A fronte della protervia e degli errori di Salvini si prova ad aprire il tavolo giallo-rosso. Anche qui lo scenario è abbastanza sconcertante. Nessun entusiasmo nei protagonisti, al massimo l’interesse a bloccare l’irrefrenabile ascesa leghista (o presunta taIe).  I 5S non vorrebbero andare al voto, consapevoli che le urne potrebbero riservare sorprese assai spiacevoli, in particolare per i tanti parlamentari non rieletti. Neppure in questo caso qualcuno sembra interessato a discutere su quali scelte economiche, sociali, internazionali la nuova coalizione potrebbe convergere. Sembra che i vertici abbiamo occhi e orecchie solo per i malumori sui social o per “computare” i consensi/dissensi tra i parlamentari.  Eppure, dopo scontri durissimi con Salvini, il rapporto con il PD potrebbe dare nuovo spazio alle istanze del M5S così clamorosamente frustrate dall’ex alleato di Governo. Non sembra interessare nessuno. Tanto meno vengono presi in considerazione gli interessi del Paese, peraltro sempre evocati da buoni farisei.

Per fortuna scenario diverso nel PD. Neanche a dirlo!
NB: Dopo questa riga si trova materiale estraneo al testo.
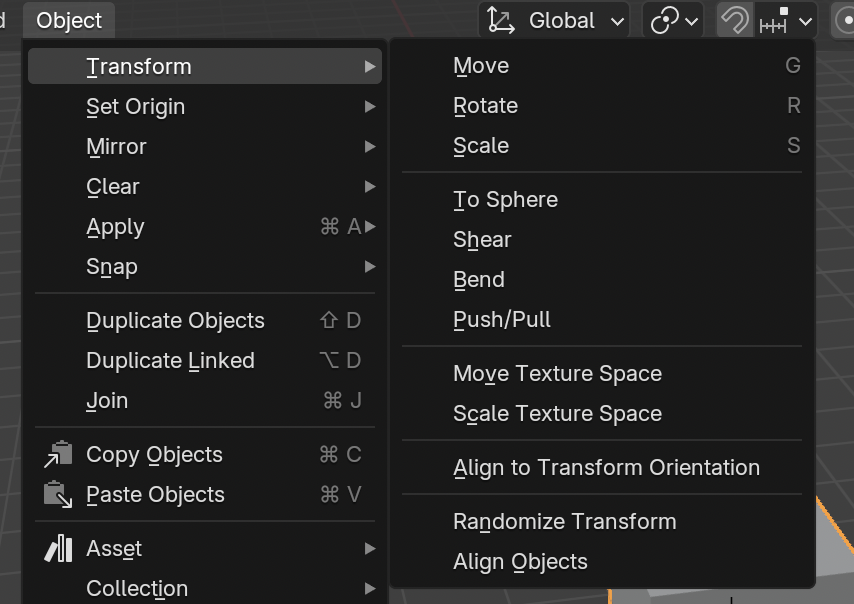Toggle the snap magnet icon
854x604 pixels.
734,21
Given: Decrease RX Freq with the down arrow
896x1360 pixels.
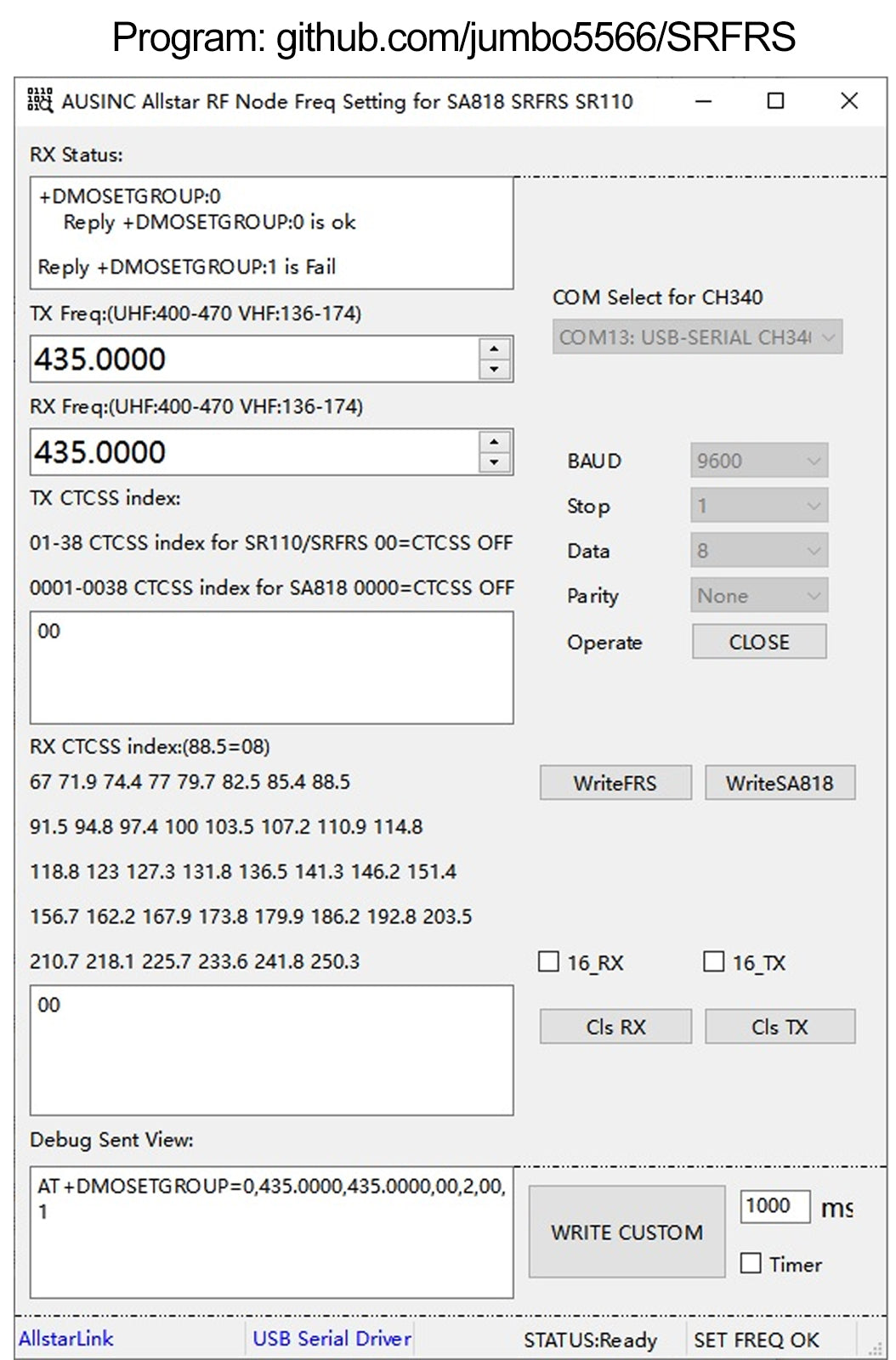Looking at the screenshot, I should tap(494, 463).
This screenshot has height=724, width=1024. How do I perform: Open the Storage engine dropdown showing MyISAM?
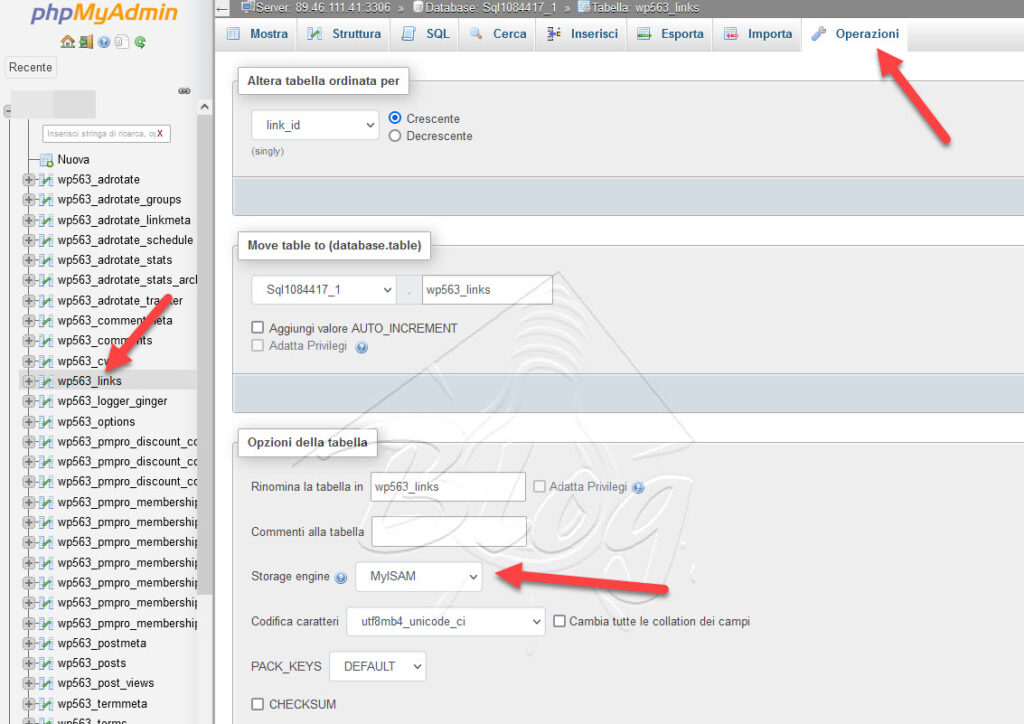click(418, 576)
Renzi folgorato sulla via di Damasco scopre quella possibilità di dialogo con i 5S che per oltre un anno ha negato e condannato, quasi fosse un tradimento della propria identità. Troppi parlamentari da perdere! Nobilissima e “strategica” determinazione. Zingaretti invoca ragioni e comportamenti di buonsenso in uno scenario di tutt’altro segno. Nello stesso tempo è preoccupato di non scoprirsi sul fianco Renzi. Insomma, emerge un’azione incerta, senz’anima. Sarebbe troppo chiedere una posizione centrata su contenuti radicalmente riformatori e personalità di altissimo profilo? Troppo difficile, quando c’è già chi sussurra i nomi dei prossimi sottosegretari.

Altro che “pensiero lungo”, siamo inchiodati al “qui e ora”.

Dove porterà questo confronto all’insegna del tatticismo e dell’assoluta mancanza di visione di prospettiva? Qualunque maggioranza venga varata avrà piedi d’argilla e vita breve. I profeti del presunto realismo politico si apprestano a consegnare all’Italia un nuovo frutto avvelenato. La riedizione di un governo Lega-5S sarebbe ridicola e dimostrerebbe coram populo la strumentalità e la pochezza di quanto accaduto negli ultimi mesi. L’alleanza 5S-PD nascerebbe tra sospetti e giochi di potere e, quindi, non sarebbe in grado di resistere più di qualche mese. Anche il ritorno alle urne non lascia prevedere nulla di buono.

Lo scenario è davvero desolante. Tutti hanno paura degli avversari e, soprattutto, temono il futuro. Tutti sembrano non consapevoli delle partite in gioco. Nel frattempo le diseguaglianze sociali stanno minando la convivenza civile, la questione ambientale rischia di travolgere il Pianeta, non c’è traccia di sviluppo e il Paese si allontana velocemente dagli standard europei. Per non parlare della crisi della vita politica, profondamente minata da anni di crisi economica e dalla diffusa diffidenza nei confronti del sistema democratico rappresentativo. Dovrebbero tremare le vene ai polsi, invece assistiamo a una delle crisi di governo più assurde della nostra storia. Ma forse sbaglio e sono vittima di un’allucinazione di fine agosto. Speriamo sia così!